[DATA ENTRIES]:
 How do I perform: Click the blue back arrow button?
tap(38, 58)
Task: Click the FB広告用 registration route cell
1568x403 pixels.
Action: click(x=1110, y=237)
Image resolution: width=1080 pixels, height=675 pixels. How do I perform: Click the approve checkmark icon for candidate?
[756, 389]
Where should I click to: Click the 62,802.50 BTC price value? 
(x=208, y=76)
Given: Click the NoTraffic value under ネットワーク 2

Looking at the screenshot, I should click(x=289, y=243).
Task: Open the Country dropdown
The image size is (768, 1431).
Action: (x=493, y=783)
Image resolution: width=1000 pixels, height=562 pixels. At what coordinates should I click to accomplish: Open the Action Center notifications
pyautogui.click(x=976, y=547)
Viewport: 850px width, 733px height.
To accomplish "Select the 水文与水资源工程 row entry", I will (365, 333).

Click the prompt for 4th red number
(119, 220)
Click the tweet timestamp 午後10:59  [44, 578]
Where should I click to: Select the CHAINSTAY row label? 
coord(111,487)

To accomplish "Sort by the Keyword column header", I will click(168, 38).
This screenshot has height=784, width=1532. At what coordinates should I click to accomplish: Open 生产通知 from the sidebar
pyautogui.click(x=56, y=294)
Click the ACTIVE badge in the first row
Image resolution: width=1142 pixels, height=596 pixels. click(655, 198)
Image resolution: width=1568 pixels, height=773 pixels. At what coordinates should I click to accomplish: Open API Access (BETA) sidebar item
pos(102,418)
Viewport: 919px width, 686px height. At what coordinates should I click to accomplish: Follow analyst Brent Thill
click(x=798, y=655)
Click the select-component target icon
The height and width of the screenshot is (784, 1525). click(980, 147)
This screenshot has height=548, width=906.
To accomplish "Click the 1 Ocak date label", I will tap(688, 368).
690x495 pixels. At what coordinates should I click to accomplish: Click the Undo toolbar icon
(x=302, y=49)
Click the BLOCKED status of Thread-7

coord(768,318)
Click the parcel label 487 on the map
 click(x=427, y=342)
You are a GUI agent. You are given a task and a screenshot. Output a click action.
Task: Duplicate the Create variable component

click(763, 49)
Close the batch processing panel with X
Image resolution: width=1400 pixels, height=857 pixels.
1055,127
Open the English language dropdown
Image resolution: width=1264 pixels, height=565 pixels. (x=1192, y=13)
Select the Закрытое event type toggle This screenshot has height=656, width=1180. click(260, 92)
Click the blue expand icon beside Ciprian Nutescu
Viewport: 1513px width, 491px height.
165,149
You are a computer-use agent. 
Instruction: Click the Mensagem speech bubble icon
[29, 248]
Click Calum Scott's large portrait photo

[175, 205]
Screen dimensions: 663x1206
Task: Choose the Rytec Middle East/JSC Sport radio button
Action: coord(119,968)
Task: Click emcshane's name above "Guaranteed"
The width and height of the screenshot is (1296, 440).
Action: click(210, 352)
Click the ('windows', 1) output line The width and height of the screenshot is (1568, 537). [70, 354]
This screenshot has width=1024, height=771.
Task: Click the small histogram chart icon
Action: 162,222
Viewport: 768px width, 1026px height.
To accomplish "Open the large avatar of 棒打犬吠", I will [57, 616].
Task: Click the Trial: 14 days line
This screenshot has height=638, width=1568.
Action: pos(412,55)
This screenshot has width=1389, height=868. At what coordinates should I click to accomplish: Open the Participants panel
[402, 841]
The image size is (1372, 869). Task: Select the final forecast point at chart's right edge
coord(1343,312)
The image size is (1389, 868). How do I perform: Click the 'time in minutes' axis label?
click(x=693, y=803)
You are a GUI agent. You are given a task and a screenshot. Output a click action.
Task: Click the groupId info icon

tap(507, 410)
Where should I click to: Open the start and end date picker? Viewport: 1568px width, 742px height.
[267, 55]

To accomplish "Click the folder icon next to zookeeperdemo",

[PROMPT]: Copy out all of the data above word for word, keeping every line in its original order.

[CORRECT OUTPUT]:
 How do I perform: Click the blue back arrow button?
tap(38, 58)
Task: Click the FB広告用 registration route cell
1568x403 pixels.
Action: click(x=1110, y=237)
Image resolution: width=1080 pixels, height=675 pixels. How do I perform: Click the approve checkmark icon for candidate?
[756, 389]
Where should I click to: Click the 62,802.50 BTC price value? 
(x=208, y=76)
Given: Click the NoTraffic value under ネットワーク 2

Looking at the screenshot, I should click(x=289, y=243).
Task: Open the Country dropdown
The image size is (768, 1431).
Action: (x=493, y=783)
Image resolution: width=1000 pixels, height=562 pixels. At what coordinates should I click to accomplish: Open the Action Center notifications
pyautogui.click(x=976, y=547)
Viewport: 850px width, 733px height.
To accomplish "Select the 水文与水资源工程 row entry", I will (365, 333).

Click the prompt for 4th red number
(119, 220)
Click the tweet timestamp 午後10:59  [44, 578]
Where should I click to: Select the CHAINSTAY row label? 
coord(111,487)

To accomplish "Sort by the Keyword column header", I will click(168, 38).
This screenshot has height=784, width=1532. At what coordinates should I click to accomplish: Open 生产通知 from the sidebar
pyautogui.click(x=56, y=294)
Click the ACTIVE badge in the first row
Image resolution: width=1142 pixels, height=596 pixels. click(655, 198)
Image resolution: width=1568 pixels, height=773 pixels. At what coordinates should I click to accomplish: Open API Access (BETA) sidebar item
pos(102,418)
Viewport: 919px width, 686px height. At what coordinates should I click to accomplish: Follow analyst Brent Thill
click(x=798, y=655)
Click the select-component target icon
The height and width of the screenshot is (784, 1525). click(980, 147)
This screenshot has height=548, width=906.
To accomplish "Click the 1 Ocak date label", I will tap(688, 368).
690x495 pixels. At what coordinates should I click to accomplish: Click the Undo toolbar icon
(x=302, y=49)
Click the BLOCKED status of Thread-7

coord(768,318)
Click the parcel label 487 on the map
 click(x=427, y=342)
You are a GUI agent. You are given a task and a screenshot. Output a click action.
Task: Duplicate the Create variable component

click(763, 49)
Close the batch processing panel with X
Image resolution: width=1400 pixels, height=857 pixels.
1055,127
Open the English language dropdown
Image resolution: width=1264 pixels, height=565 pixels. (x=1192, y=13)
Select the Закрытое event type toggle This screenshot has height=656, width=1180. click(260, 92)
Click the blue expand icon beside Ciprian Nutescu
Viewport: 1513px width, 491px height.
165,149
You are a computer-use agent. 
Instruction: Click the Mensagem speech bubble icon
[29, 248]
Click Calum Scott's large portrait photo

[175, 205]
Screen dimensions: 663x1206
Task: Choose the Rytec Middle East/JSC Sport radio button
Action: coord(119,968)
Task: Click emcshane's name above "Guaranteed"
The width and height of the screenshot is (1296, 440).
Action: click(210, 352)
Click the ('windows', 1) output line The width and height of the screenshot is (1568, 537). [70, 354]
This screenshot has width=1024, height=771.
Task: Click the small histogram chart icon
Action: 162,222
Viewport: 768px width, 1026px height.
To accomplish "Open the large avatar of 棒打犬吠", I will [57, 616].
Task: Click the Trial: 14 days line
This screenshot has height=638, width=1568.
Action: pos(412,55)
This screenshot has width=1389, height=868. At what coordinates should I click to accomplish: Open the Participants panel
[402, 841]
The image size is (1372, 869). Task: Select the final forecast point at chart's right edge
coord(1343,312)
The image size is (1389, 868). How do I perform: Click the 'time in minutes' axis label?
click(x=693, y=803)
You are a GUI agent. You are given a task and a screenshot. Output a click action.
Task: Click the groupId info icon

tap(507, 410)
Where should I click to: Open the start and end date picker? Viewport: 1568px width, 742px height.
[267, 55]

To accomplish "Click the folder icon next to zookeeperdemo",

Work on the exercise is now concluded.